Ele mora em Lajeado e tem uma empresa que vende e conserta balanças desde 1999. Na região, mantém uma clientela cativa formada por mercados e indústrias.
Bonatto diz à BBC News Brasil que os negócios já haviam recuperado o mesmo patamar pré-pandemia de covid-19 e que as perspectivas para o futuro eram boas. Até que as inundações vieram.
Ele tem um prédio de três andares onde mora e em que funciona sua empresa. Foi o único que ficou de pé após a enxurrada: "Nessa quadra, só (restou) eu".
As águas danificaram balanças de clientes, equipamentos de manutenção, estoques inteiramente novos e as instalações da empresa.
O prejuízo preliminar é avaliado por ele em R$ 100 mil. Bonatto diz temer que os eventos climáticos extremos que vêm afetando a região possam levar ao empobrecimento do Vale do Taquari.
"Passando por três enchentes, há clientes que vão desistir do mercado. E esses clientes têm dívidas com a gente. Nós temos bastante capital empregado. Há uma parte do mercado que não vai mais existir", diz o empresário.
"Esse é um medo que eu tenho e ele é concreto porque muita gente já desistiu."
Giovanni Baggio, da Fiergs, acredita que isso pode, sim, se tornar uma realidade.
"Com menos população e menos empresas, as pessoas que ficarem por lá tenderão a viver em uma região com uma dinâmica econômica mais lenta e isso pode elevar os níveis de pobreza", afirma o economista.
O professor Guilherme Garcia afirma que os impactos econômicos das inundações já podem ser sentidos em cidades do Vale do Taquari.
"Do ponto de vista do empobrecimento, a tendência é de que, pelo menos no curto prazo, isso terá um impacto severo", explica.
"No campo, muitas famílias perderam a produção leiteira, de arroz, milho e outras culturas. Isso afeta diretamente a indústria de alimentos que é abastecida por essa produção. Uma coisa afeta a outra."
O que esperar do futuro
Garcia afirma que, apesar de haver uma tendência de empobrecimento da região, a intensidade com a qual isso pode acontecer é incerta.
"Não diria que este é um processo sem volta", diz o pesquisador.
"Com certeza, este evento terá impacto no PIB, mas não creio que será suficiente para mudar a região inteira do patamar de desenvolvimento humano em que ela está hoje."
Segundo ele, o futuro da região vai depender das medidas que serão tomadas pelas autoridades envolvidas na reconstrução do Rio Grande do Sul.
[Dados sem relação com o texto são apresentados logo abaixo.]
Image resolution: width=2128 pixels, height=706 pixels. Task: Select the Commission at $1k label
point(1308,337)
O governo federal afirmou em nota à reportagem que "tem atuado diuturnamente para viabilizar recursos para o Estado em diversas frentes, seja em investimento direto, recursos para ações de socorro e assistência às vítimas, medidas para impulsionar linhas de crédito, antecipação de benefícios, suspensão de pagamento de dívidas, linhas de crédito para empresas, entre outras, que ultrapassam R$ 79 bilhões".
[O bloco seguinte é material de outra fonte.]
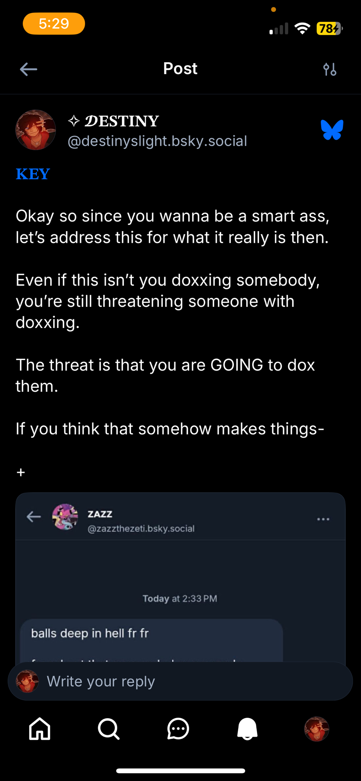Tap ZAZZ avatar in the embedded image
361x781 pixels.
pos(65,517)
A BBC News Brasil enviou perguntas ao governo do Rio Grande do Sul, mas não houve resposta.
"É preciso ver o montante de recursos que será destinado à reconstrução das cadeias produtivas do Vale do Taquari. Também é preciso saber como os projetos de adaptação desses municípios às mudanças no clima vão acontecer", diz Garcia.
"Se o trabalho de reconstrução for bem executado, o empobrecimento da região não deverá ser tão forte quanto em outras regiões."
Garcia aponta outro fator que o faz acreditar que o empobrecimento do Vale do Taquari pode não se tornar uma realidade inexorável. "O povo da região é muito resiliente", disse o pesquisador.
"Em março deste ano, visitei o Vale do Taquari. Fazia pouco mais de seis meses das grandes enchentes de setembro de 2023. Em muitos locais, a recuperação das áreas havia sido tão bem feita que era impossível notar que elas haviam sido atingidas por um evento daquela dimensão. Muita gente vai resistir."
É o caso do empresário Pedro Bonatto. Ele diz que, apesar de todo o prejuízo, não considera abandonar Lajeado.
"No meu íntimo, eu não aceito (se mudar). Acho que dá para dar a volta por cima", afirma.
"Deus me ajudou, e eu vou conseguir. Meus vizinhos praticamente não existem mais. Meu sentimento é de gratidão."